● EXERCISE
The records below must be transcribed exactly, with each picture left out.

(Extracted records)
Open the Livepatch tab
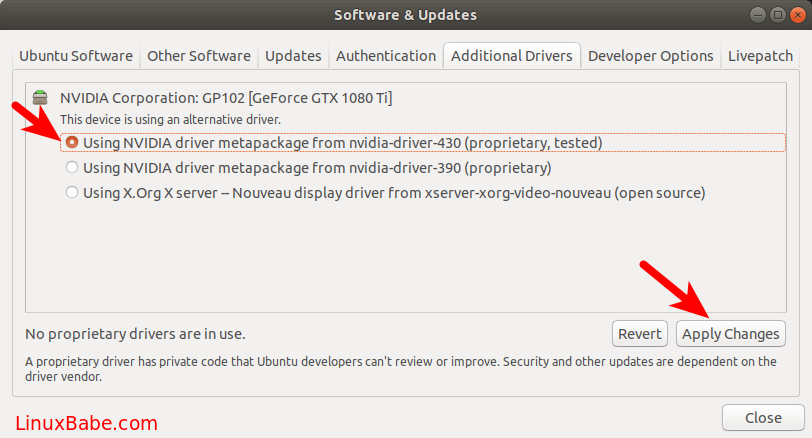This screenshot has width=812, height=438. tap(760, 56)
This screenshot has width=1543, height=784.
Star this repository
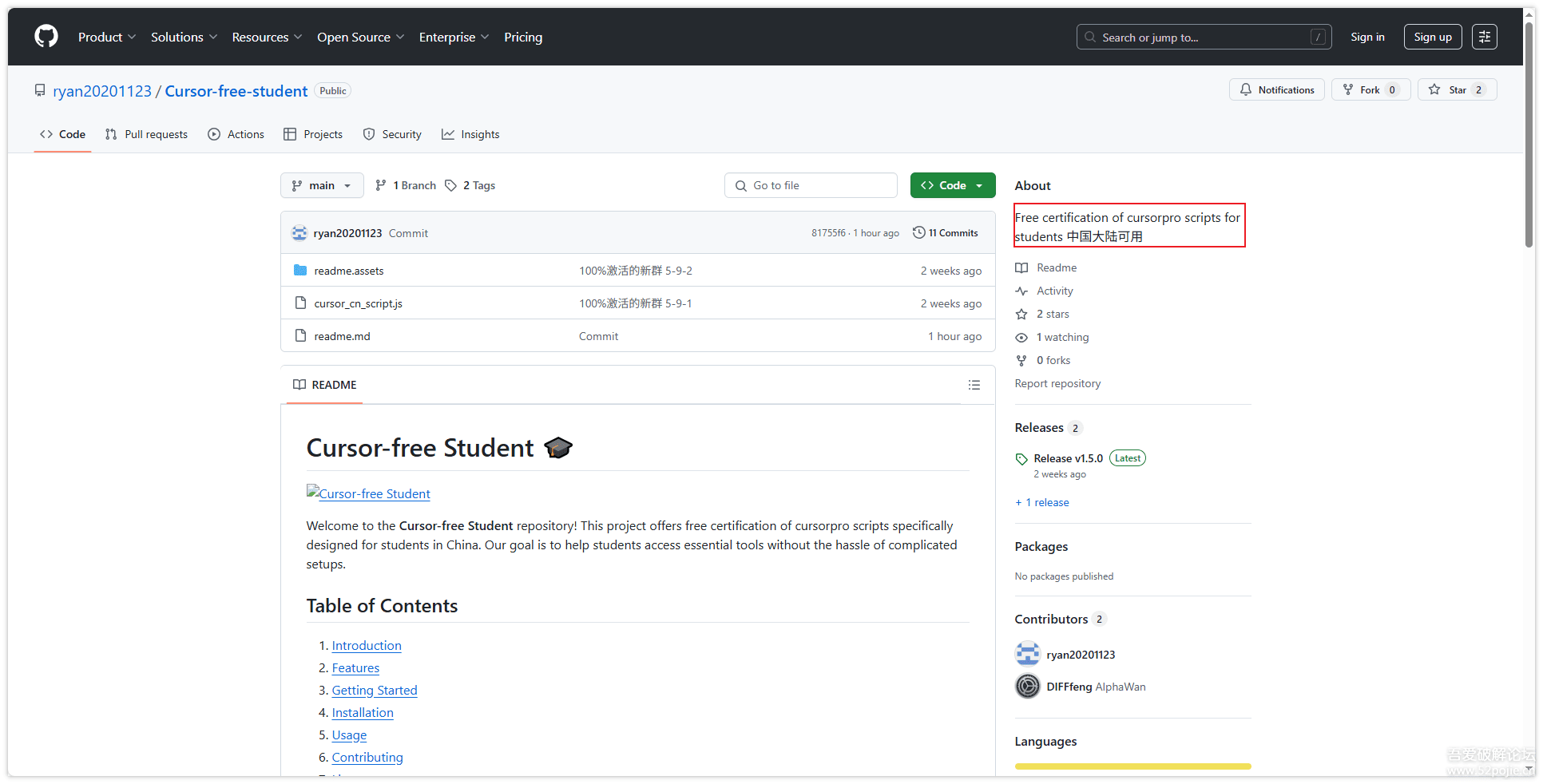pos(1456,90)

● RESULT
Open the Livepatch tab
This screenshot has width=812, height=438. tap(760, 56)
This screenshot has width=1543, height=784.
Star this repository
pos(1456,90)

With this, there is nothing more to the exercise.